Bonds were slightly lower at the short end, but mostly higher at the long end of the curve with markets trading cautiously ahead of the jobs data.
The Canadian currency closed at C$1.1785 to the U.S. dollar, or 84.85 U.S. cents, up from C$1.1971 to the U.S. dollar, or 83.54 U.S. cents, on Wednesday.
The biggest factor driving the Canadian currency was the weekly U.S. jobless claims numbers released on Thursday, said Andrew Pyle, investment executive at Scotia McLeod.
The greenback was pressured by the data, which showed unemployment benefit rolls swelled to a 26-year high in the last week of December. Meanwhile, bleak retail sales figures also weighed. [[ID:nN08421512]]
December employment data for both Canada and the United States will be released on Friday.
“The mood towards the prospect of U.S. employment has deteriorated further. We’re on the eve of what will probably be a disastrous employment report tomorrow morning,” Pyle said.
“That’s what’s really putting pressure on the U.S. dollar and helping the Canadian dollar.”
The price of oil CLc1 settled down at $41.70 a barrel on Thursday on economic gloom and a buildup in inventories. [ID:nSP386989], but it was not a major driver behind the Canadian dollar. Canada is a major oil producer and exporter.
Canadian bond prices were mixed with the short end slightly lower and the long end higher as trade was mixed ahead of Friday’s jobs data.
Bond bearishness has been a prevalent theme so far in 2009 due to worries about oversupply.
With a string of weak economic data in recent days, “the reality has set back in that the economy is not going to improve any time soon,” said Sheldon Dong, fixed income analyst at TD Waterhouse Private Investment.
That is why the employment figures will be so closely watched, economists and analysts say.
“I think what it’s going to affect is psychology. A lot of people still expect the economy to bottom out halfway through this year and rebound the second half of the year. If numbers are weaker than expected people might put off those expectations,” Dong said.

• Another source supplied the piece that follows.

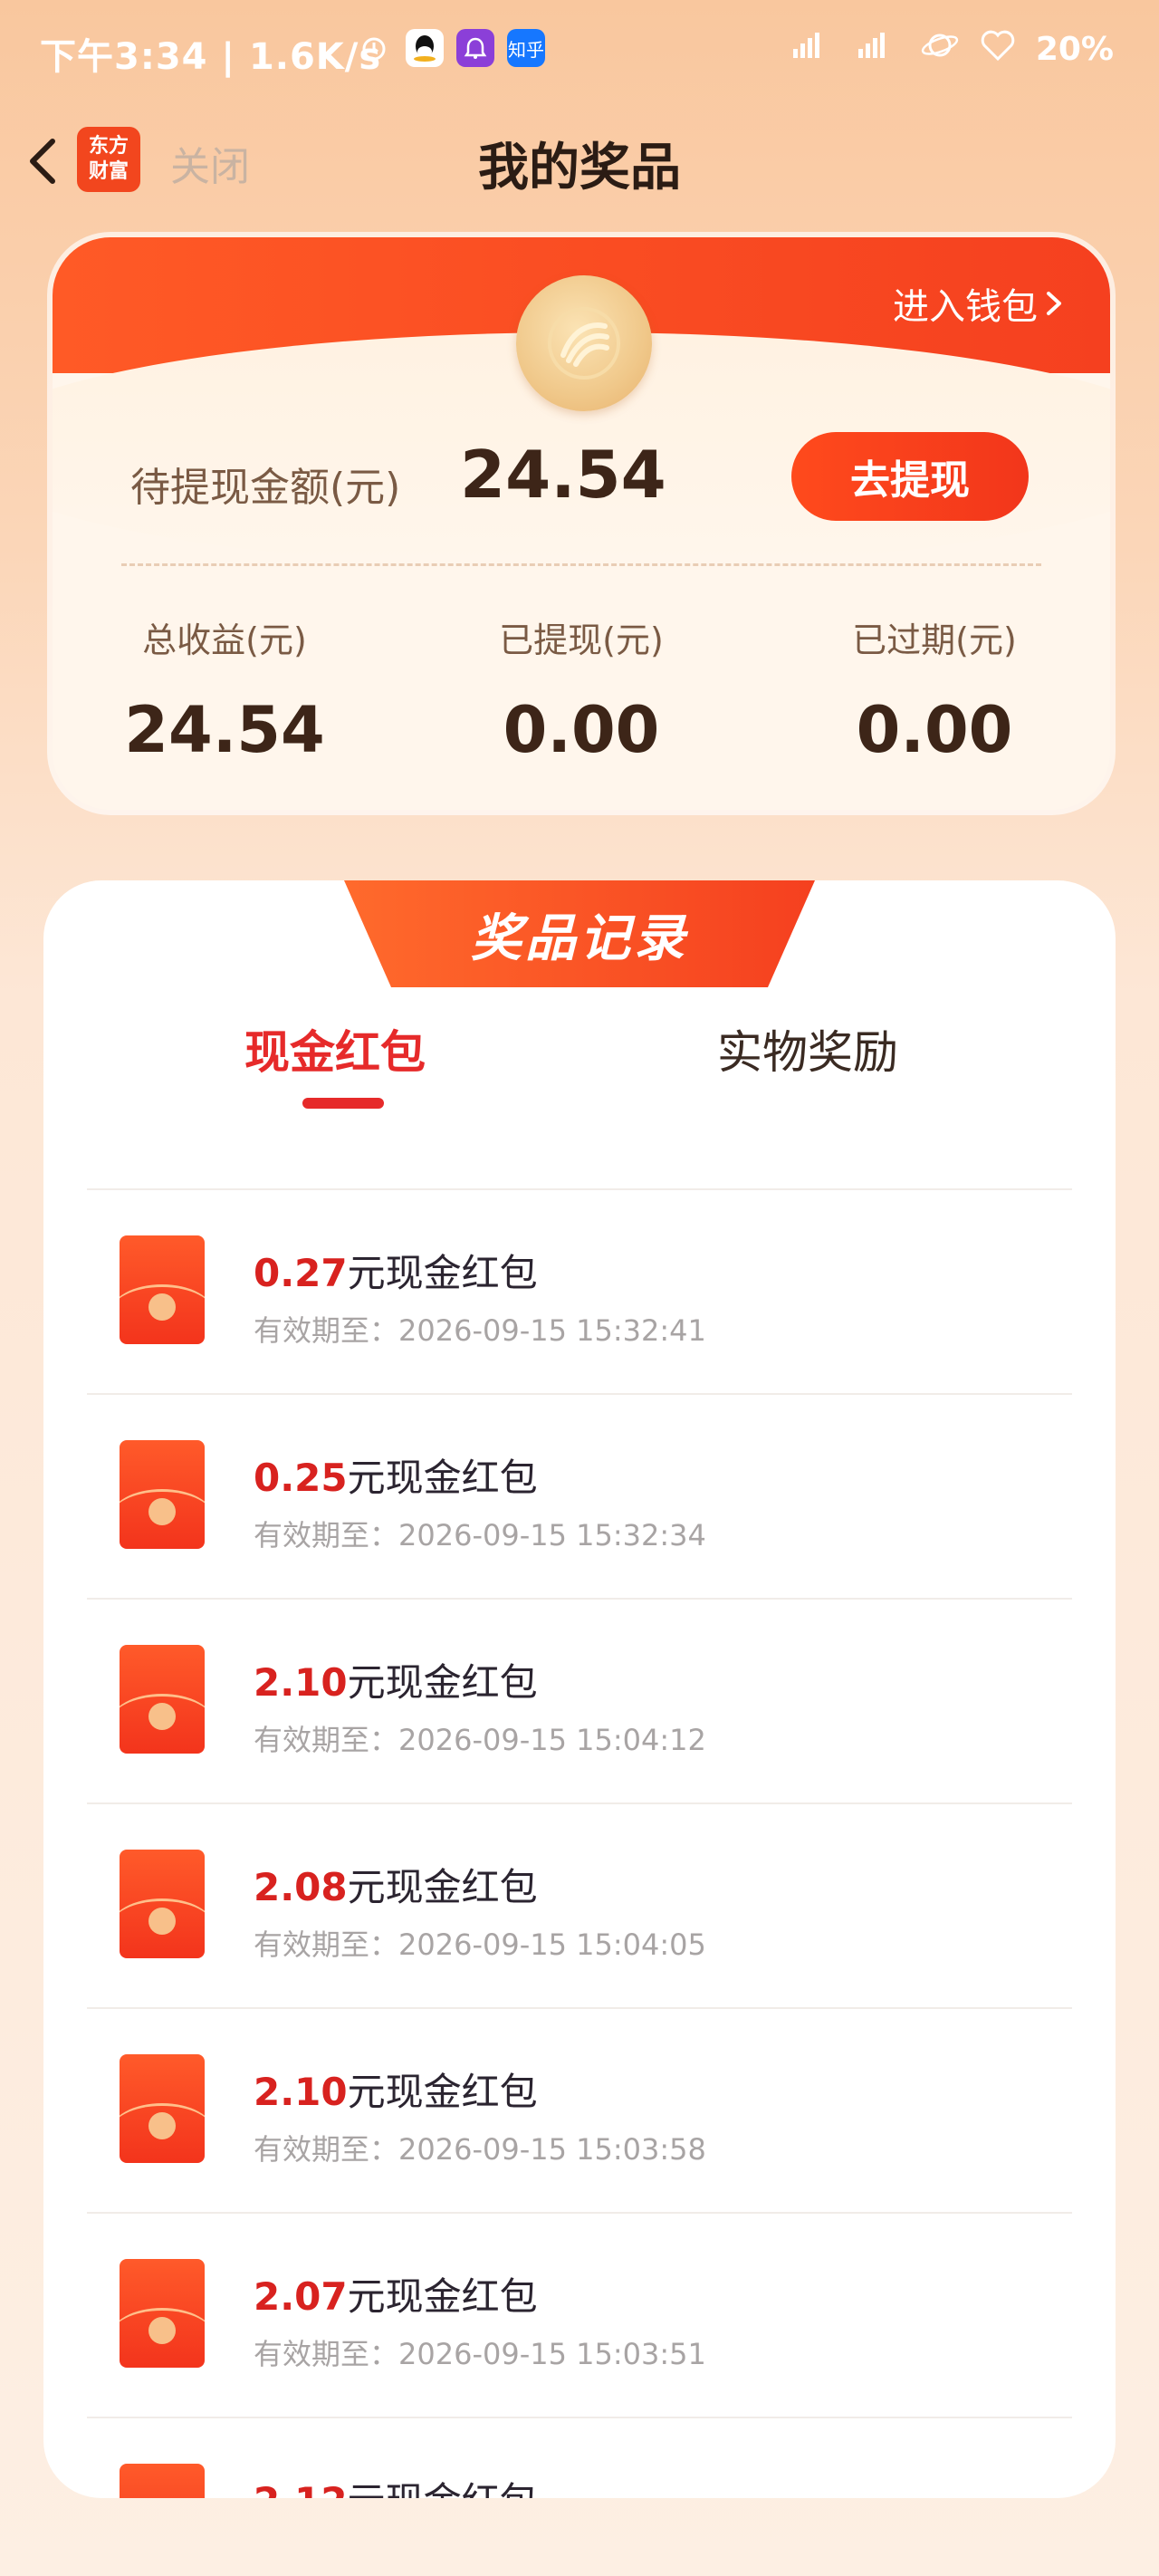 The image size is (1159, 2576). Describe the element at coordinates (211, 57) in the screenshot. I see `status-time-speed: 下午3:34 | 1.6K/s` at that location.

In Canada, figures on Thursday showed purchasing activity contracted in December [ID:nN08533259], but the data’s effect on the bond market was negligible, he said.
The two-year bond was down 2 Canadian cents at C$102.98 to yield 1.147 percent, while the 10-year bond rose 45 Canadian cents to C$111.20 to yield 2.879 percent.
The yield spread between the two-year and 10-year bond was 177 basis points, versus 176 at the previous close.